Yudkowsky and Soares publish book warning advanced AI could cause human extinction

Eliezer Yudkowsky and Nate Soares argue in a new book that advanced AI could cause human extinction within months to a decade. The debate is now shaping funding, lab safety practices, and international policy proposals.

Categorized in: AI News Science and Research
Published on: May 31, 2026
Yudkowsky and Soares publish book warning advanced AI could cause human extinction

Researchers Warn of Extinction Risk From Advanced AI, Sparking Policy Debate

Eliezer Yudkowsky and Nate Soares published a book arguing that sufficiently advanced artificial intelligence could cause human extinction within months or a decade. The authors, both prominent in AI safety circles, were among signatories to a 2023 open letter calling for a six-month moratorium on certain AI research.

The book's title - "If Anyone Builds It, Everyone Dies" - signals the authors' assessment of the stakes. Their argument centers on uncertainties about how large language models will behave as they grow more capable and autonomous, a concern that runs through much of the AI safety research community.

The Competing Vision

The extinction-risk position contrasts sharply with accelerationist arguments that advanced AI will cure diseases and increase productivity. This divide shapes competing policy proposals: catastrophists advocate research moratoria and compute limits, while accelerationists push for faster development with lighter regulation.

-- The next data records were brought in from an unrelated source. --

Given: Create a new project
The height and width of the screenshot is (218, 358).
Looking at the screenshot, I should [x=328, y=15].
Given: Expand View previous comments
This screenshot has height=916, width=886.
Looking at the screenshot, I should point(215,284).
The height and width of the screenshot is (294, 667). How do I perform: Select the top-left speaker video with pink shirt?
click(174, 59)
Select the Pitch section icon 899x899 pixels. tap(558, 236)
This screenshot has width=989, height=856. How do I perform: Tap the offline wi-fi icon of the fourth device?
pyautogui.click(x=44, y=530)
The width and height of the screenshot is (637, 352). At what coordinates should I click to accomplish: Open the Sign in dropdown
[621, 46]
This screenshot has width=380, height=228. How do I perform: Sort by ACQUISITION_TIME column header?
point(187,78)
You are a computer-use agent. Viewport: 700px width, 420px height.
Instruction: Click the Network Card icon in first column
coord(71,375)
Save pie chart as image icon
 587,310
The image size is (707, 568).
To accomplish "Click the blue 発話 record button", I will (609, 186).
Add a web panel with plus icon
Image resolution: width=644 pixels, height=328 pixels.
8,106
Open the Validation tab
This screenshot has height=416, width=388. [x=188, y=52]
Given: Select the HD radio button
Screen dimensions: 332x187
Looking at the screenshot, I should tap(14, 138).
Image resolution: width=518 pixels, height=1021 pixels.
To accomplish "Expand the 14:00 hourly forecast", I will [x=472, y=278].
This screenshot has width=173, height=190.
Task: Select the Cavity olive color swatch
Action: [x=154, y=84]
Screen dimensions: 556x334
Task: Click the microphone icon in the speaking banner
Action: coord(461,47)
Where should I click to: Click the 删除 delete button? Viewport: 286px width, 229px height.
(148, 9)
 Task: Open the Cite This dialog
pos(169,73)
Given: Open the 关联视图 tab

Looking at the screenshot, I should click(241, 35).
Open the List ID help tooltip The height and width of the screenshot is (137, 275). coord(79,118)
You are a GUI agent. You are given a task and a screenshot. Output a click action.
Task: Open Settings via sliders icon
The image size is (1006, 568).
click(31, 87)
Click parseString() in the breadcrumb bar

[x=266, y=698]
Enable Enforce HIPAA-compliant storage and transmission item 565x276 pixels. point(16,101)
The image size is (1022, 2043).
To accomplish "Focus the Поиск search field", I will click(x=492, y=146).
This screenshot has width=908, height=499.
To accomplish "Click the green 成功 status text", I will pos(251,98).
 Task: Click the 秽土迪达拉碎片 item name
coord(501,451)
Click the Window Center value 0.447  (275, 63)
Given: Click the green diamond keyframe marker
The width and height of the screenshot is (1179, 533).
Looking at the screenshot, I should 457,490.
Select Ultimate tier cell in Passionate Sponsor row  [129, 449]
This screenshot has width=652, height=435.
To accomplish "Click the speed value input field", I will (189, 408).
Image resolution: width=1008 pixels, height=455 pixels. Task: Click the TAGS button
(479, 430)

Yudkowsky has previously recommended extreme enforcement measures, including destroying data centers by air strike to prevent unsafe AI development. The specificity of such proposals underscores how seriously some researchers view the risk.

What This Means for Practice

The debate influences real decisions about funding, red-teaming practices, and model release strategies at major labs. Policymakers and researchers now track formal proposals for international treaties, compute restrictions, and regulatory frameworks.

The technical uncertainties driving this debate - how models scale, how to specify rewards correctly, how capabilities generalize - remain unresolved. The book and broader discussion do not provide new empirical evidence settling these questions, but they do frame them as central to governance decisions.

For research teams, the practical question is how to weigh speed against safety measures. That calculation will likely shape hiring, resource allocation, and publication decisions across the field over the next several years.